May 11, 2026
Treasury Yield Curve Analysis
The 30-year Treasury yield closed at 4.98 percent on Monday, down from 5.02 percent one week ago. This represents a notable pullback for the longest maturity, reversing part of the climb seen in recent weeks. The 20-year rate fell in lockstep, moving from 5.01 percent last Monday to 4.97 percent today. Despite this weekly decline, the long end of the curve remains elevated compared to levels seen earlier in the year.
The broader curve shifted lower across most maturities compared to last week. The 10-year dropped to 4.42 percent from 4.45 percent, while the 7-year fell to 4.24 percent from 4.26 percent. The 5-year decreased to 4.07 percent, and the 3-year slipped to 3.96 percent from 3.98 percent. The 2-year fell to 3.95 percent from 3.90 percent, a larger move than most intermediate maturities. The short end held relatively steady, with the 4-week bill unchanged at 3.71 percent and the 3-month rate at 3.70 percent, just one basis point lower than last Monday.
Looking back one month, the curve has moved notably higher. The 30-year has risen from 4.91 percent in late March to its current 4.98 percent.
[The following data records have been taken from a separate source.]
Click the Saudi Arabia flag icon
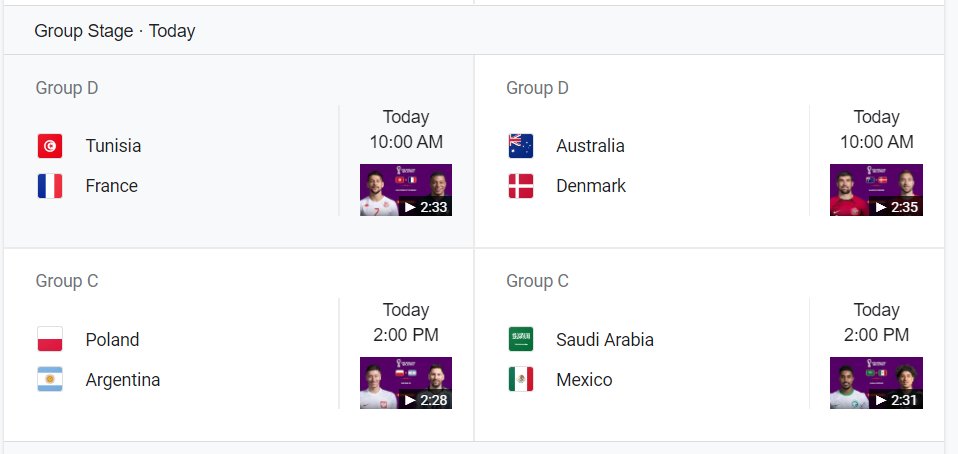This screenshot has width=958, height=454. point(521,339)
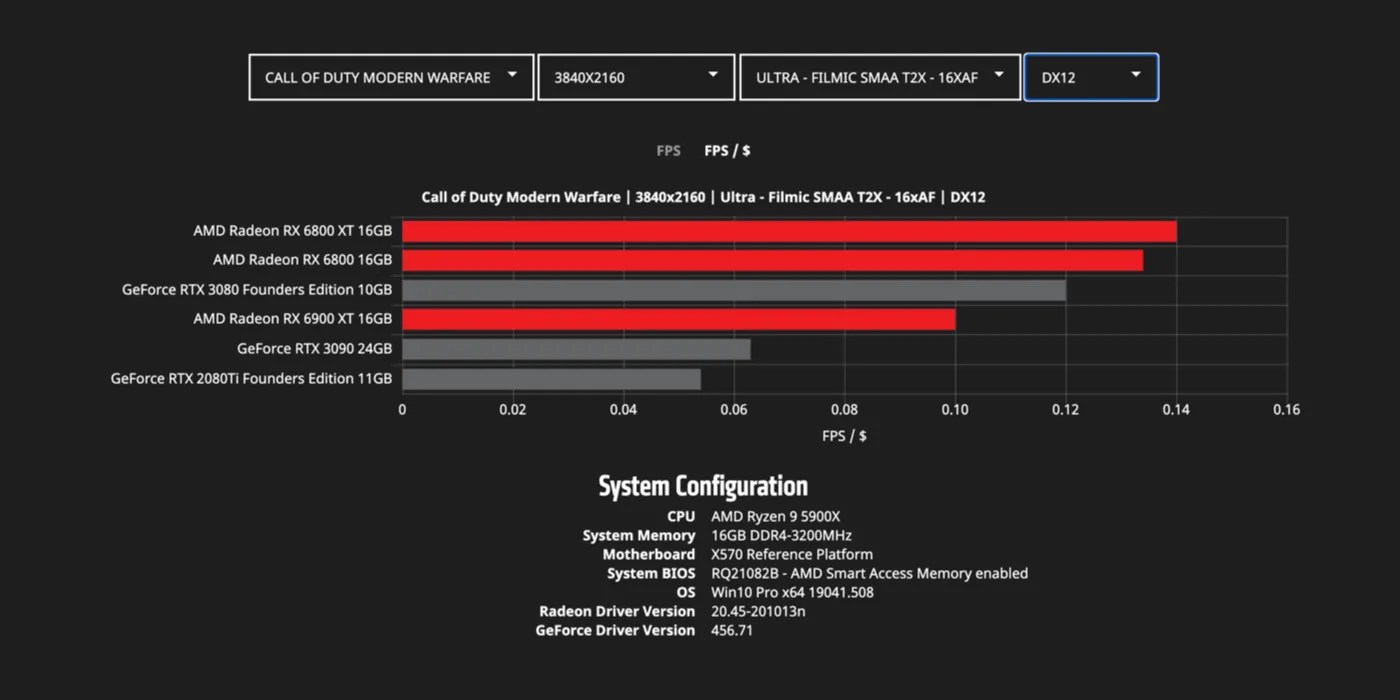This screenshot has height=700, width=1400.
Task: Click the AMD Radeon RX 6800 16GB bar
Action: coord(770,259)
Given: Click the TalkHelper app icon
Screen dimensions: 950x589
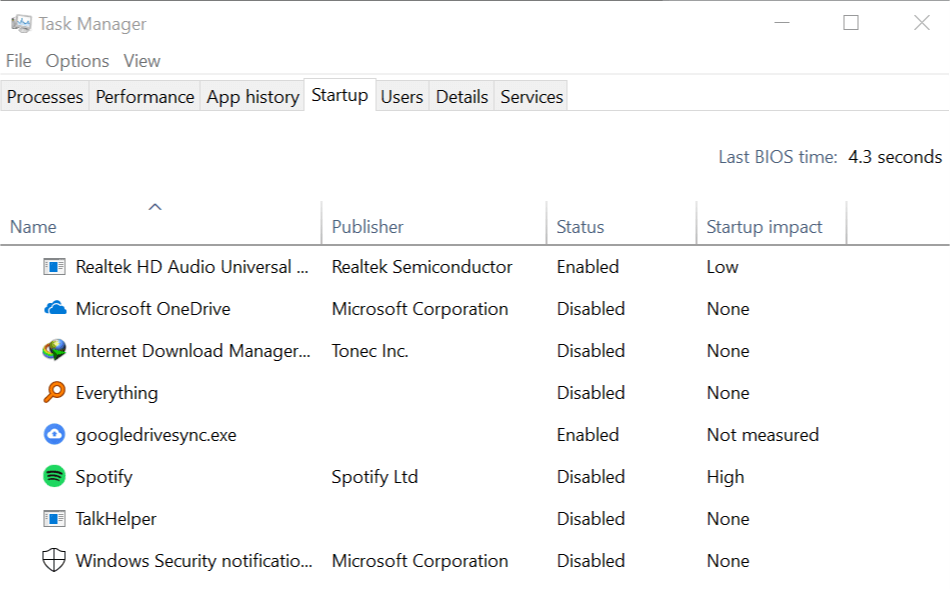Looking at the screenshot, I should pyautogui.click(x=54, y=519).
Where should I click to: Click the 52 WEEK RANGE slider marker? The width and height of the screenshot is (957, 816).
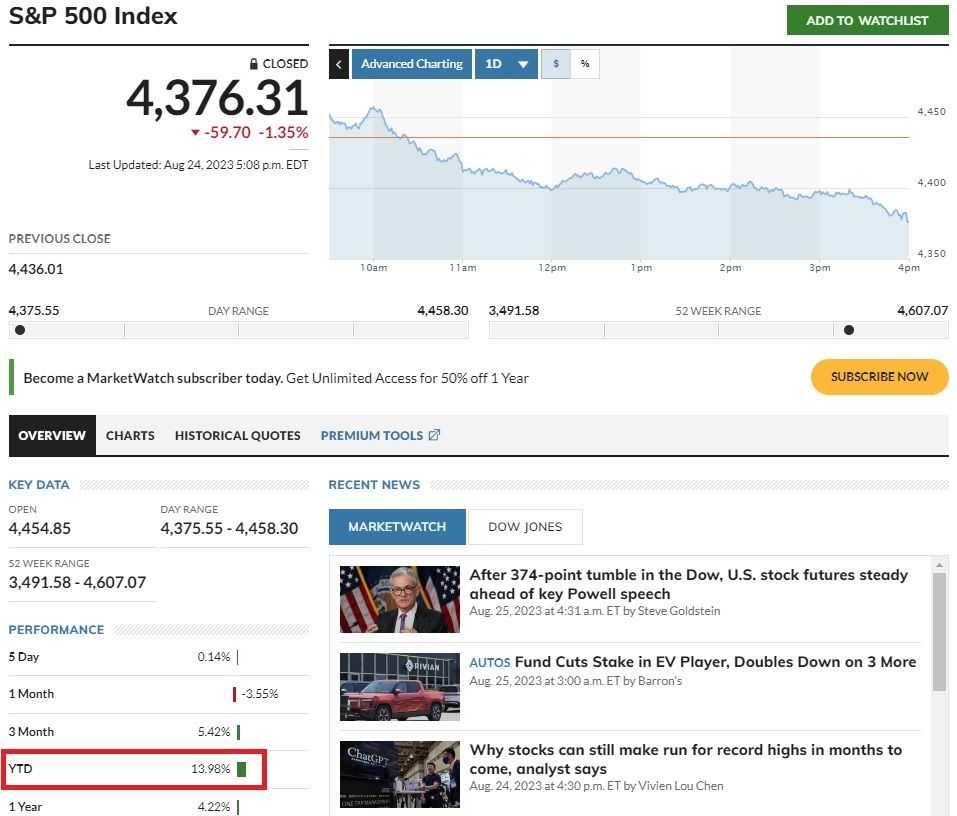(849, 329)
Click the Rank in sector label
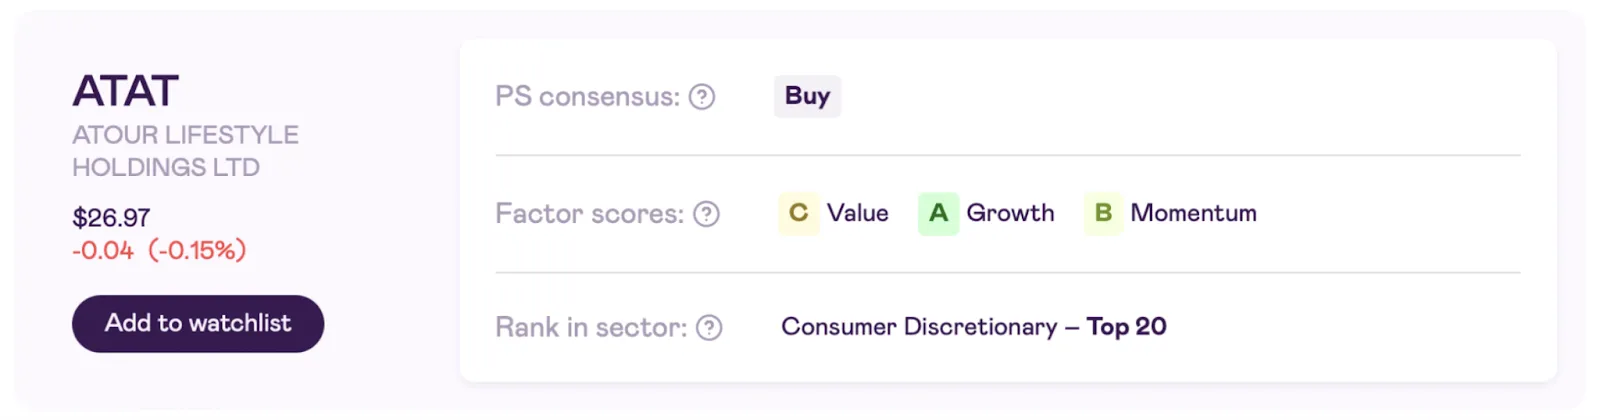Viewport: 1600px width, 420px height. pos(591,328)
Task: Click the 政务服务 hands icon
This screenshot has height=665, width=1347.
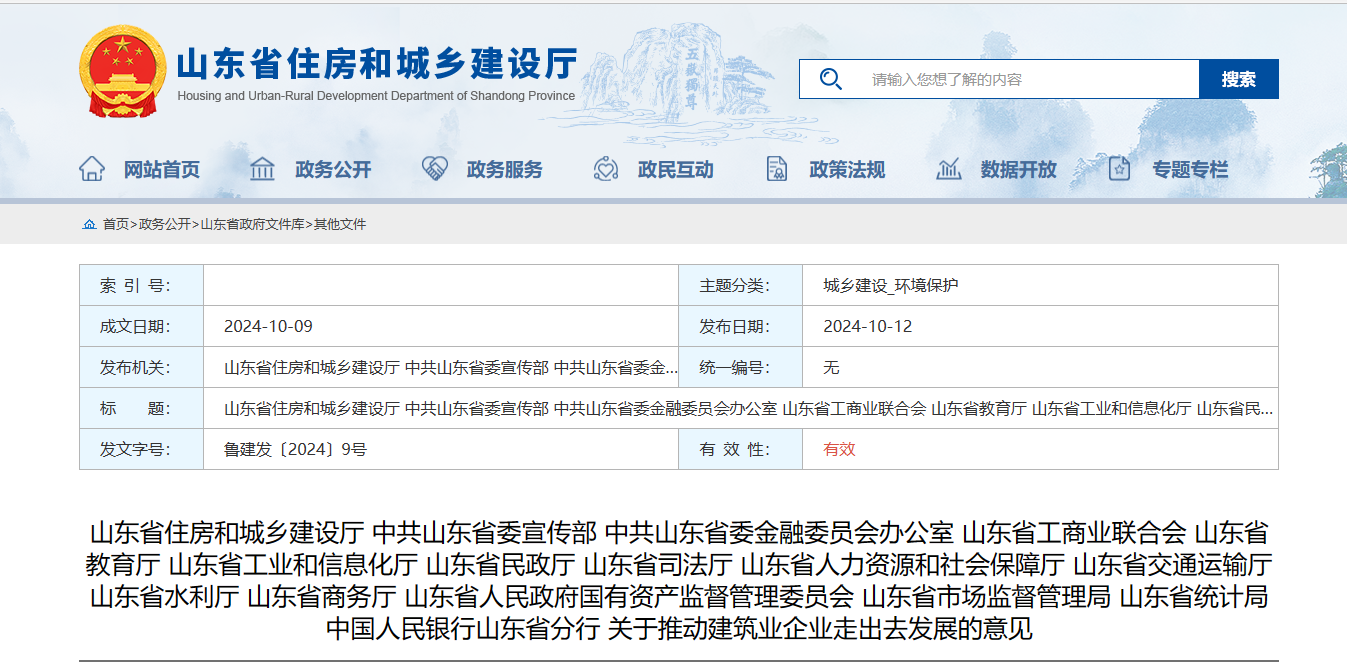Action: (433, 168)
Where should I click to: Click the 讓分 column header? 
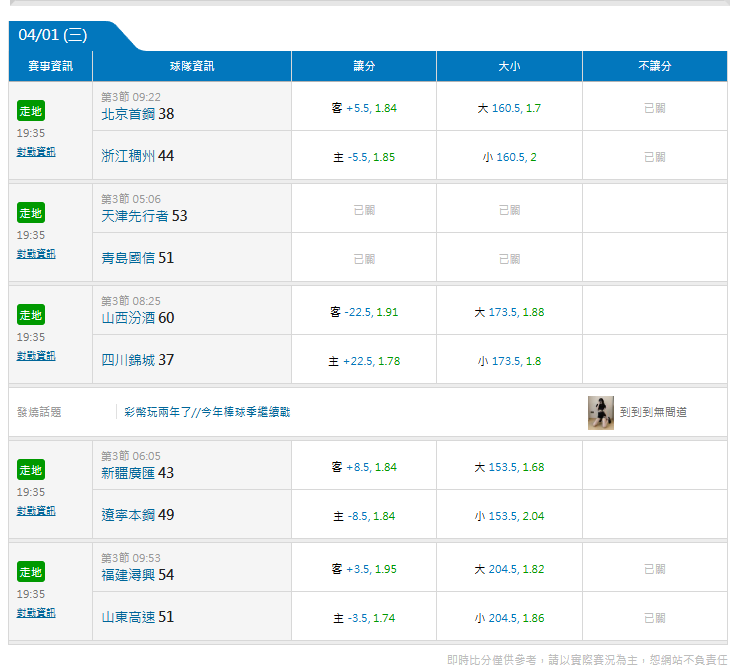coord(364,66)
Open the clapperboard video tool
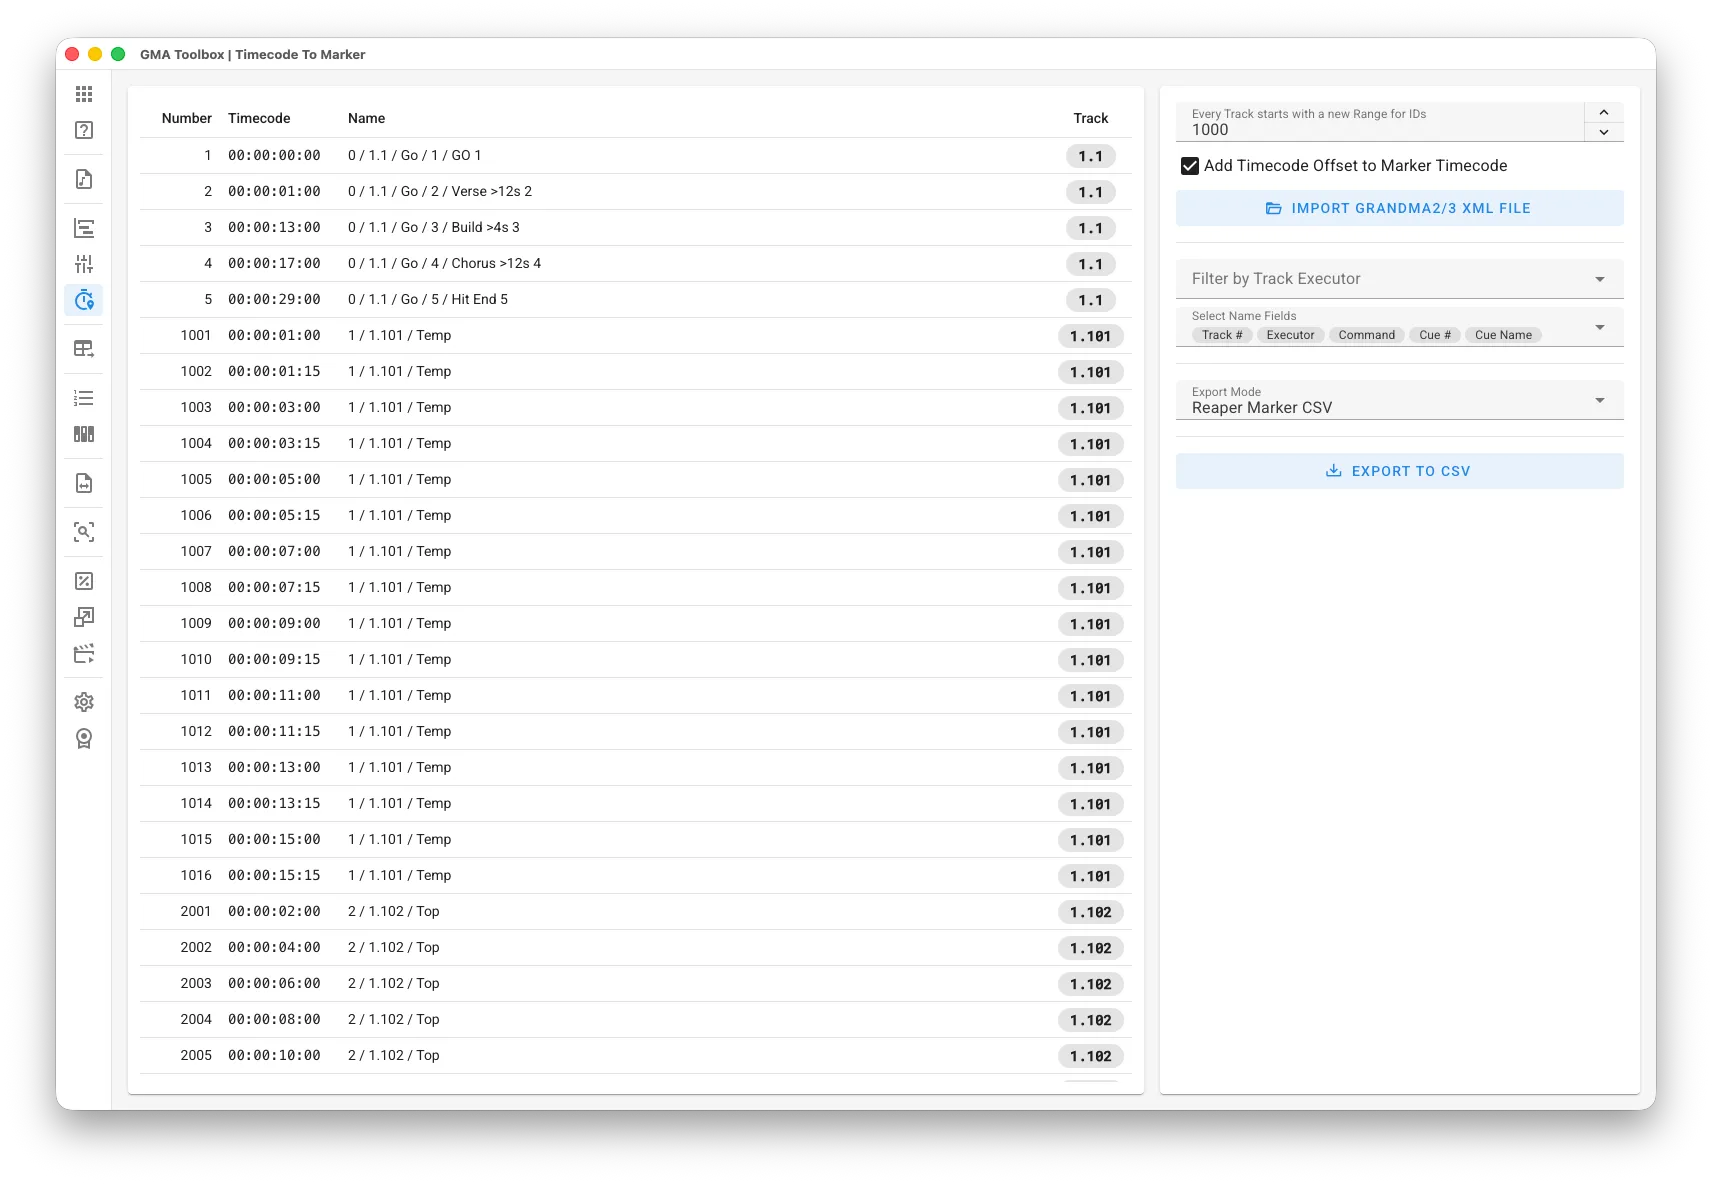 (x=84, y=652)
The 10-year has climbed from 4.35 percent to 4.42 percent over the same period. The most pronounced monthly shifts occurred in the intermediate section, where the 2-year jumped from 3.82 percent to 3.95 percent and the 3-year rose from 3.85 percent to 3.96 percent. The 5-year increased from 3.97 percent to 4.07 percent. Even the shorter end moved up, with the 4-month rate rising from 3.71 percent to 3.77 percent and the 1-year climbing from 3.71 percent to 3.79 percent.
The curve today maintains a steady upward slope from 3.69 percent at the shortest maturity out to 4.98 percent at 30 years, with no inversions present. Compared to last week, the entire curve has shifted down by up to four basis points, with the longer maturities showing the most relief. Over the past month, the curve has steepened as intermediate maturities have risen more sharply than the long end. The spread between the 2-year and 30-year has narrowed slightly month-over-month, indicating the recent moves have been concentrated in the middle portion of the curve.